An ethical hacker (also known as a white hat hacker) is the ultimate security professional. Ethical hackers know how to find and exploit vulnerabilities and weaknesses in various systems—just like a malicious hacker (or a black hat hacker). In fact, they both use the same skills; however, an ethical hacker uses those skills in a legitimate, lawful manner to try to find vulnerabilities and fix them before the bad guys can get there and try to break in.
An ethical hacker’s role is similar to that of a penetration tester, but it involves broader duties. They break into systems legally and ethically. This is the primary difference between ethical hackers and real hackers—the legality.

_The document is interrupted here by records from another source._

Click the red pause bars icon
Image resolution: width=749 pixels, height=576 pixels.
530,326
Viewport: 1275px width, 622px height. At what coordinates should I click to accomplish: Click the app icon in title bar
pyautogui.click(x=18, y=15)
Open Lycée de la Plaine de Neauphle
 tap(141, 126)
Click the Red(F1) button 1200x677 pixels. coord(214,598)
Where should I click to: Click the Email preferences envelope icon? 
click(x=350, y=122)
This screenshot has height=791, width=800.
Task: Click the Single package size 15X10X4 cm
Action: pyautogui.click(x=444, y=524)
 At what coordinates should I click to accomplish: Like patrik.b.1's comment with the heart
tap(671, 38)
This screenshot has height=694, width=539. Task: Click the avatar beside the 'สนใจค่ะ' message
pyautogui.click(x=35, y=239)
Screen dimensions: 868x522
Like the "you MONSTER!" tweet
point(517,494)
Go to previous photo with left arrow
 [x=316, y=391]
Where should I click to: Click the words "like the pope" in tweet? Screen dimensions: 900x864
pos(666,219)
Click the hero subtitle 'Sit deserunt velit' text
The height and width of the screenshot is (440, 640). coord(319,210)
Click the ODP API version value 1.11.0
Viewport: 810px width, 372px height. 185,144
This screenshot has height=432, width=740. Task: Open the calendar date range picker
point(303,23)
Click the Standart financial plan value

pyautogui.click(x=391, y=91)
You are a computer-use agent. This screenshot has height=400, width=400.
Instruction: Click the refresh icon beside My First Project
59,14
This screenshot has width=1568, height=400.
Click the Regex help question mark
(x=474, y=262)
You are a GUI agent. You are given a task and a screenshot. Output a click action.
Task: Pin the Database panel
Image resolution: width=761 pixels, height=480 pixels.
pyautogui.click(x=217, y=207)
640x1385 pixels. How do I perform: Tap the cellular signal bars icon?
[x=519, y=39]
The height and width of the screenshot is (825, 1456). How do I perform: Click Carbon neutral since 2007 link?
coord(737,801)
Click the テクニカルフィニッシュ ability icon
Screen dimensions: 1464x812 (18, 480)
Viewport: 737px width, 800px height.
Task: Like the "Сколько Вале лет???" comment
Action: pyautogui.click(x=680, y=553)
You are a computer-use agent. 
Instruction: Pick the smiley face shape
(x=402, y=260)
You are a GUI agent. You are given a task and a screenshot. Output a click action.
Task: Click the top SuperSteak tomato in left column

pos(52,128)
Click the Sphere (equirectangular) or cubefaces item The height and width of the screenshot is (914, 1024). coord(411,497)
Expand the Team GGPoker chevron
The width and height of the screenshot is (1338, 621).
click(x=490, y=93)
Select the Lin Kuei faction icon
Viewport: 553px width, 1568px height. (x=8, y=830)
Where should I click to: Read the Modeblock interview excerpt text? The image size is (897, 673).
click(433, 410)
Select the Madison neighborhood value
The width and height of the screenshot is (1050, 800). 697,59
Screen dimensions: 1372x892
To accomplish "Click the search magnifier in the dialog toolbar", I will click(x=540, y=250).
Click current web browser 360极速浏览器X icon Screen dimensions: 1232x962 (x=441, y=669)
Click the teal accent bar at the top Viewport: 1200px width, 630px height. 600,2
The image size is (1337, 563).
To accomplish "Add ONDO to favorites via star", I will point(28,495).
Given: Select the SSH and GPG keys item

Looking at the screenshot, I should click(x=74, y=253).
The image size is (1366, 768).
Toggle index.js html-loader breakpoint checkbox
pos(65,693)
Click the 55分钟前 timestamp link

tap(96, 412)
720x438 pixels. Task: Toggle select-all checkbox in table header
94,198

Apart from testing duties, ethical hackers are associated with other responsibilities. The main idea is to replicate a malicious hacker at work and instead of exploiting the vulnerabilities for malicious purposes, seek countermeasures to shore up the system’s defenses. An ethical hacker might employ all or some of these strategies to penetrate a system:
- Scanning ports and seeking vulnerabilities: An ethical hacker uses port scanning tools like Nmap or Nessus to scan one’s own systems and find open ports. The vulnerabilities with each of the ports can be studied and remedial measures can be taken.
- An ethical hacker will examine patch installations and make sure that they cannot be exploited.
- The ethical hacker may engage in social engineering concepts like dumpster diving—rummaging through trash bins for passwords, charts, sticky notes, or anything with crucial information that can be used to generate an attack.